American homebuilders recorded 1,769,000 new housing starts in February 2022, according to data released by the U.S. Census Bureau on Thursday, a 6.8 percent increase from the January’s seasonally adjusted rate of 1,657,000 and a significant 22.3 percent increase from February 2021, when only 1,447,000 starts were recorded.

Meanwhile, permits on new housing construction dipped modestly, with 1,859,000 tallied in February, down 1.9 percent from January. Permits for single-family builds were at 1,207,000 for February, down 0.5 percent from the previous month.

According to Census data, completions of privately owned housing increased 5.9 percent in February, to a seasonally adjusted rate of 1,309,000, but were 2.8 percent below the rate in March 2020, at the dawn of the pandemic.

Housing starts represent the number of housing units on which construction was started, and are used as an indicator to predict what the inventory of new homes will look like down the line. The increase in starts during February happened in spite of the supply chain crisis and surging lumber prices, which have resulted in consistently dampened homebuilder sentiment for four months in a row now.

“New residential construction is feeling the pressures of inflation, labor shortages and rising interest rates,” Realtor.com Senior Economist George Ratiu said in a statement. “The trends are also reflected in stumbling homebuilder sentiment, with the NAHB Market Index down for three consecutive months, on sliding buyer traffic and affordability concerns.
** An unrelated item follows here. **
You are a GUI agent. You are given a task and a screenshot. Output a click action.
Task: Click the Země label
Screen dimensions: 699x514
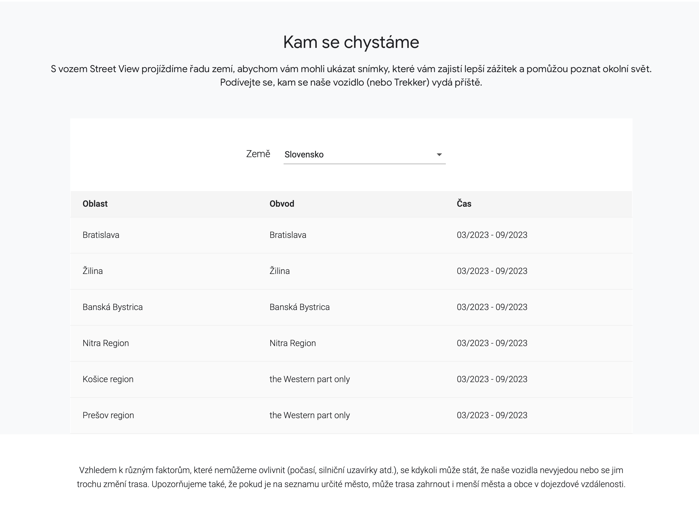point(258,154)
In addition, with Russia’s war in Ukraine disrupting supply chains, and higher import duties on Canadian softwood, lumber prices shot up to over $1,300 per thousand board feet in February, not far from the May 2021 record-high.”

The strong showing for new starts in the face of bottlenecks and setbacks is likely fueled by the strong demand for new homes in a housing market with fewer than 1 million existing homes for sale, but construction costs are still having an impact on home affordability, according to the National Association of Home Builders.

“Builders continue to start homes as the demand for new construction remains solid in a market lacking inventory of previously owned homes,” NAHB Chairman Jerry Konter said. “However, construction costs are rising too quickly, which threatens housing affordability conditions in 2022 as interest rates rise.”